Limitations & Future Work

  • Upper bounds are still loose by 5–10x: Even with ellipsoid and non-uniform corrections, Qwen-1.5B has a 10.8x error, suggesting last-layer embeddings have more complex structures (potential low-dimensional manifolds) than ellipsoids.
  • Assumption 4.8 (Wasserstein precision) is significantly stronger than \(\ell_\infty\) precision; the "elementary operations" alternative in Appendix E has poor readability, limiting the intuitive appeal of Thm 4.9.
  • Experimental focus on "mechanical" tasks (cramming/copying) without touching reasoning tasks, where target sequences might cluster in small subspaces, potentially making accessibility less of a bottleneck.
  • Analysis limited to models \(\leq 3\)B parameters; whether 70B+ models follow the same proportions is unverified. There's also no fine-grained alignment with actual floating-point (FP16/BF16) \(\varepsilon\) values.
  • Only upper bounds are provided: More restrictive capacity limits than packing might exist, especially if cell shapes are highly irregular.
  • vs. Kuratov et al. 2025 (Cramming empirical study): They first used cramming as an operational definition of accessibility and reported the PG19/random gap; this paper provides the first rigorous theoretical explanation and extends experiments to multiple model families.
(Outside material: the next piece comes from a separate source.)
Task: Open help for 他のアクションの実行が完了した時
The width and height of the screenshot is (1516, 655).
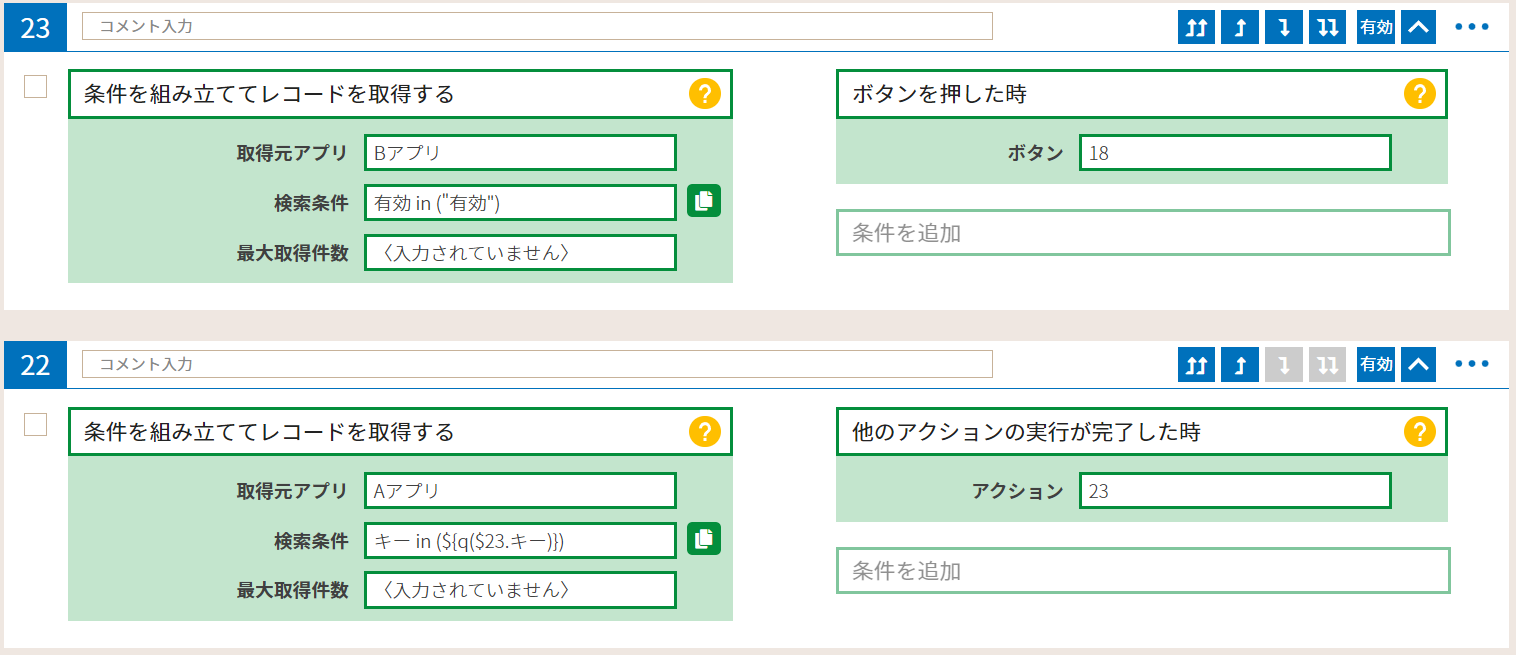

  • vs. Jelassi et al. 2024 ("Transformers can't copy"): They showed empirical copying failure; this paper proves it is an inevitable consequence of embedding geometry, independent of training or size.
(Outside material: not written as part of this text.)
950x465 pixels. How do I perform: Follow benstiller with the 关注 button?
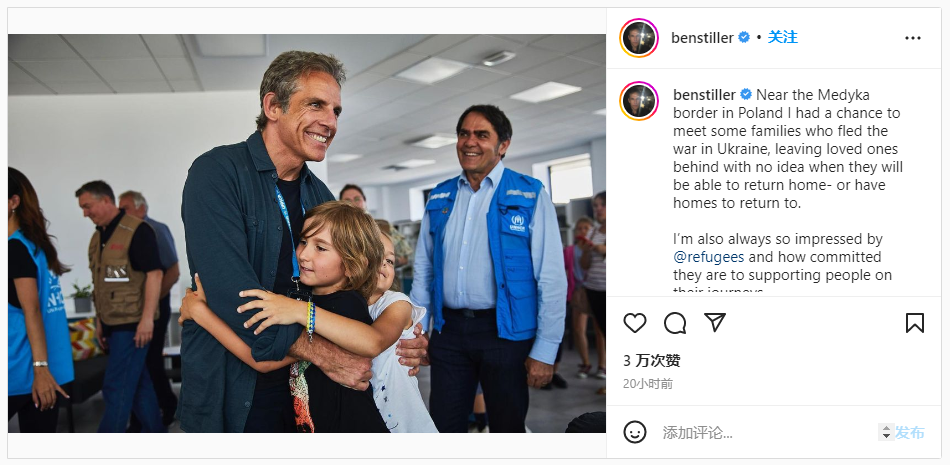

  • vs. Huang et al. 2025 (Length generalization framework): Huang et al. proved copying impossibility under absolute positional encoding with idealized assumptions; this paper removes those assumptions and quantifies "impossibility" as a predictable threshold.
  • vs. Meyer et al. 2025 (Memory limits): Also uses packing number but focuses on memory; this paper pushes the tool to generation capability.
  • vs. Chiang 2025, Strobl et al. 2024 (Formal languages): While they analyze which language classes transformers can represent (TC⁰, etc.), this paper is a counting version of expressivity—it tells you "how many sequences" can be output rather than just whether a class is possible.

Rating

  • Novelty: ⭐⭐⭐⭐⭐ First to frame transformer accessible sequence counts as a closed-form packing-number bound.
  • Experimental Thoroughness: ⭐⭐⭐⭐ 11 sizes across 4 model families + 2 tasks + 2 target distributions, but restricted to mechanical tasks and below 10B scale.
  • Writing Quality: ⭐⭐⭐⭐ Clear correspondence between theorems and experiments; geometric intuition is very accessible; Wasserstein assumptions in the mean-field section are a bit abrupt.
  • Value: ⭐⭐⭐⭐⭐ Provides the first architecture-agnostic theory for "why transformers can't copy," with direct implications for SSMs and test-time training.